= EXERCISE INPUT =
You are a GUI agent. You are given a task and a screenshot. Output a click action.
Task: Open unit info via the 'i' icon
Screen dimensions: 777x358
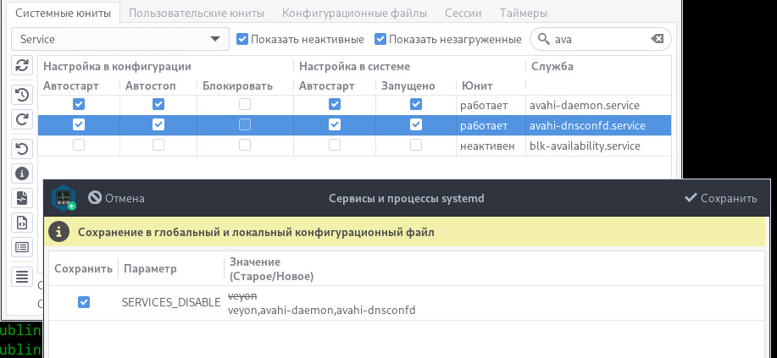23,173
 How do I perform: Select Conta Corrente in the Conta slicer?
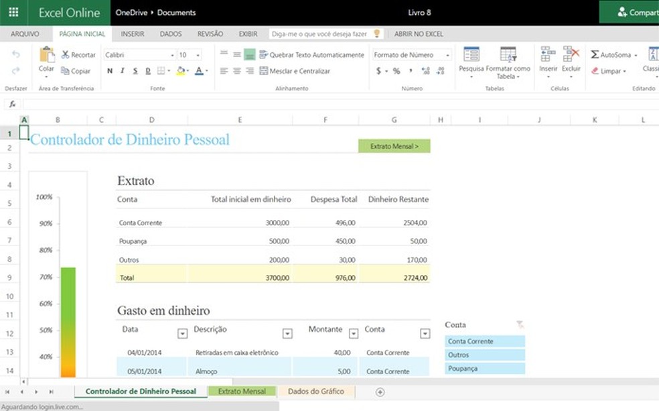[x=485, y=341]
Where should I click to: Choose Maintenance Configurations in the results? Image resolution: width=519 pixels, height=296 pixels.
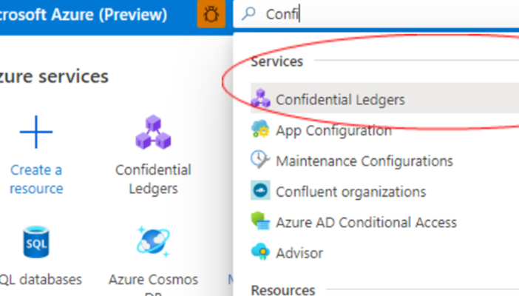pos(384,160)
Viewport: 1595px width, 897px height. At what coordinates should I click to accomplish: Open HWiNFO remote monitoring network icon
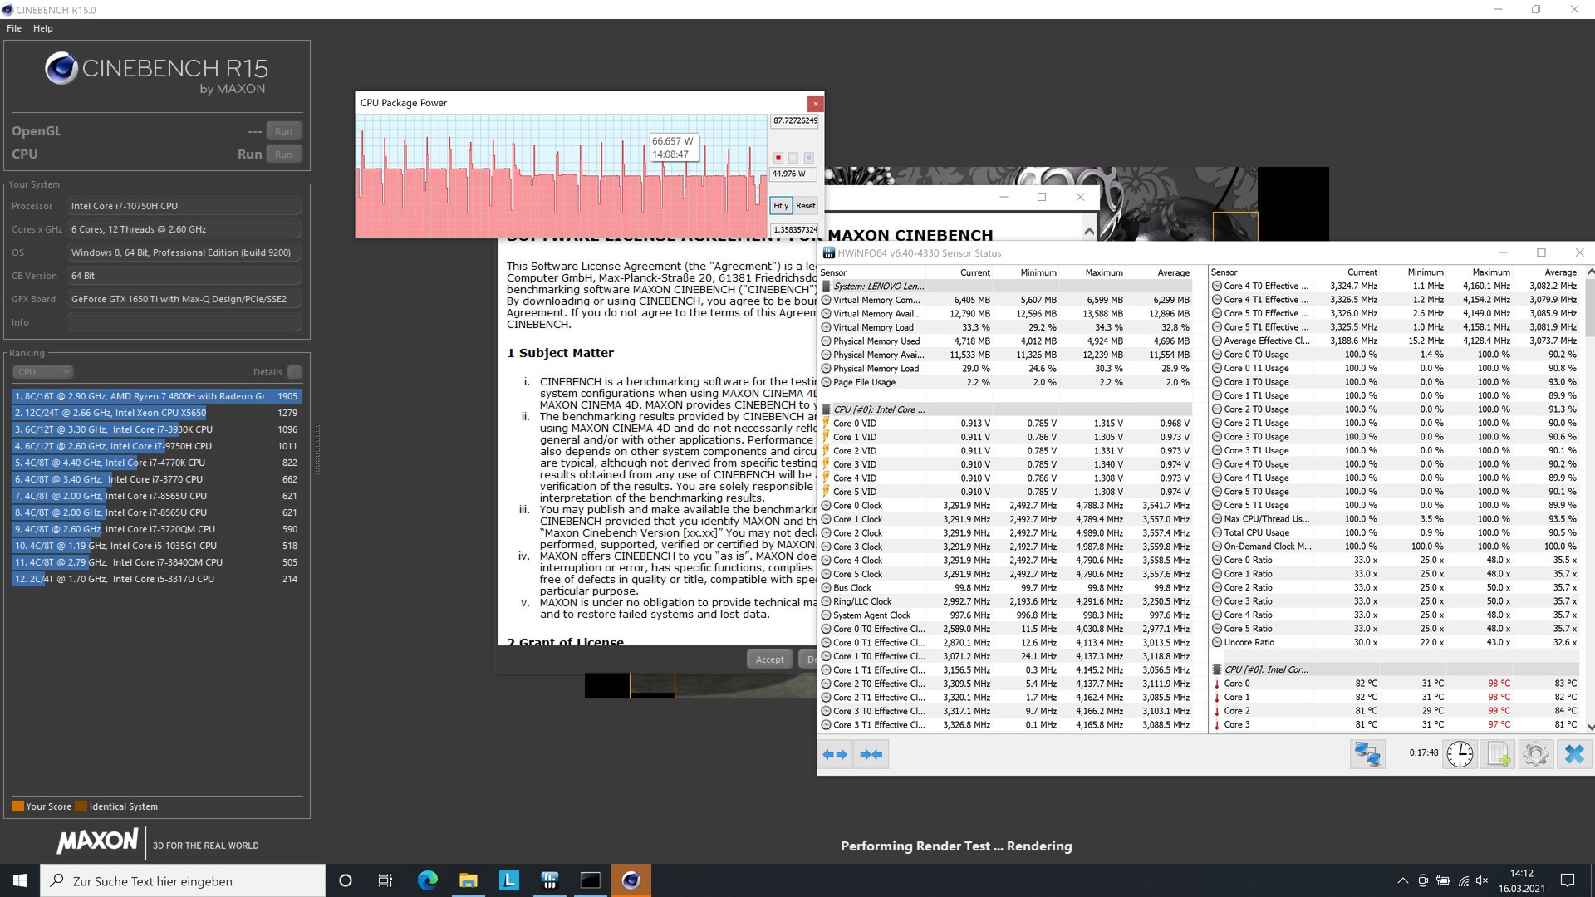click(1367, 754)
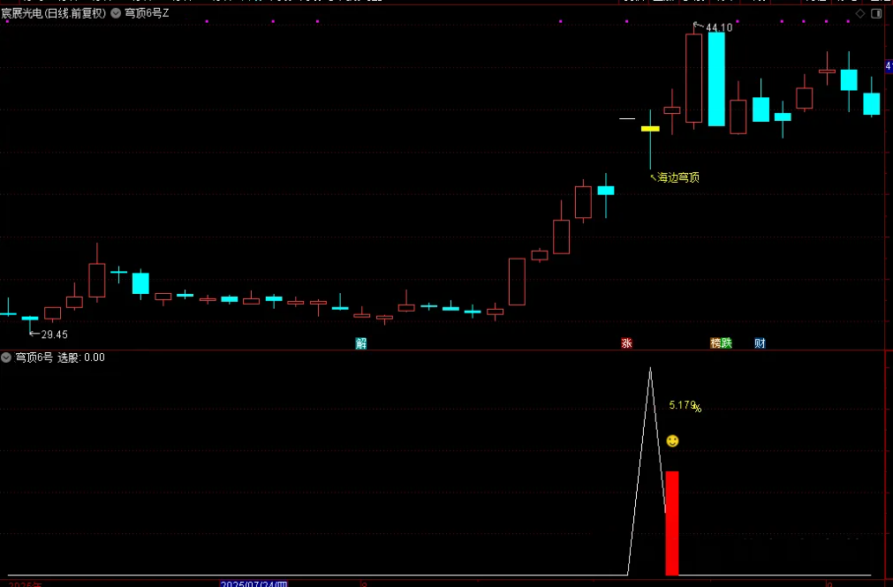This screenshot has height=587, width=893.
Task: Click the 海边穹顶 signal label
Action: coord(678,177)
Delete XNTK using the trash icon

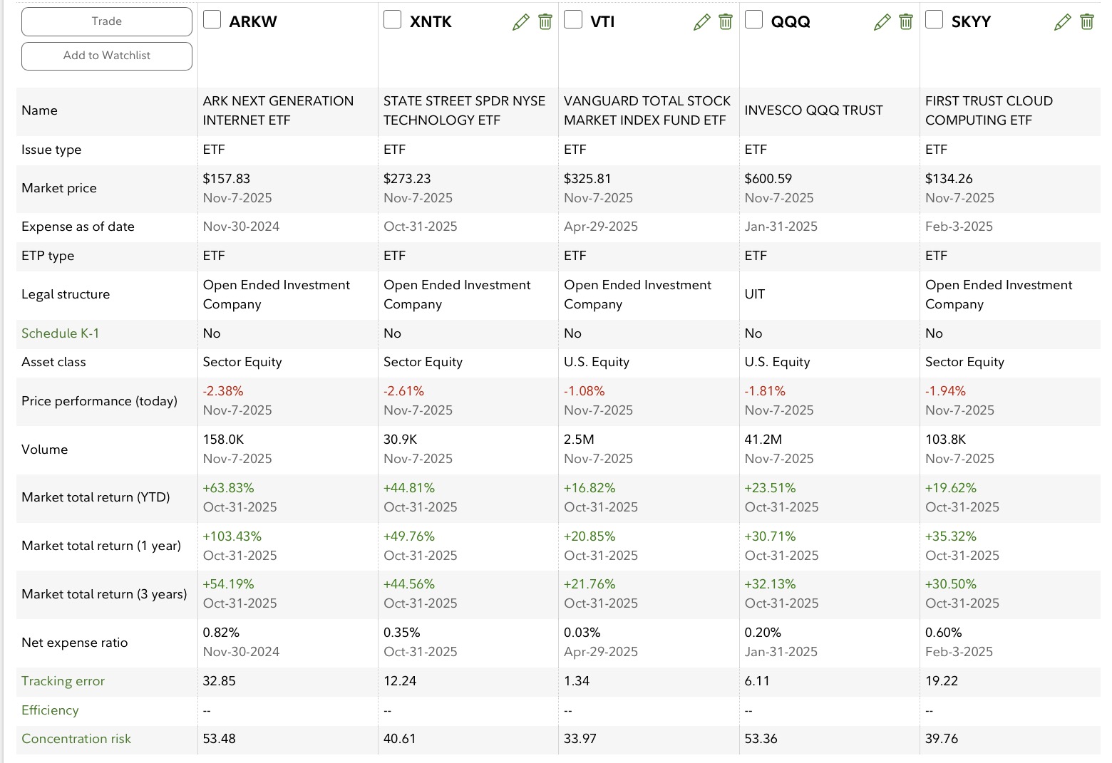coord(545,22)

= EXERCISE TASK =
Rewrite all of the items above, changing "slicer" to "filter" and keeping everything else the same. Don't include the pictures in your answer.

= REPLY TO THE TASK =
You are a GUI agent. You are given a task and a screenshot. Output a click action.
Task: Open unit info via the 'i' icon
Screen dimensions: 777x358
23,173
 How do I perform: Select Conta Corrente in the Conta filter?
[x=485, y=341]
Where should I click to: Choose Maintenance Configurations in the results? Image resolution: width=519 pixels, height=296 pixels.
pos(384,160)
Viewport: 1595px width, 897px height. At what coordinates should I click to accomplish: Open HWiNFO remote monitoring network icon
click(1367, 754)
This screenshot has height=587, width=893.
Task: Click the 海边穹顶 signal label
Action: coord(678,177)
Delete XNTK using the trash icon

coord(545,22)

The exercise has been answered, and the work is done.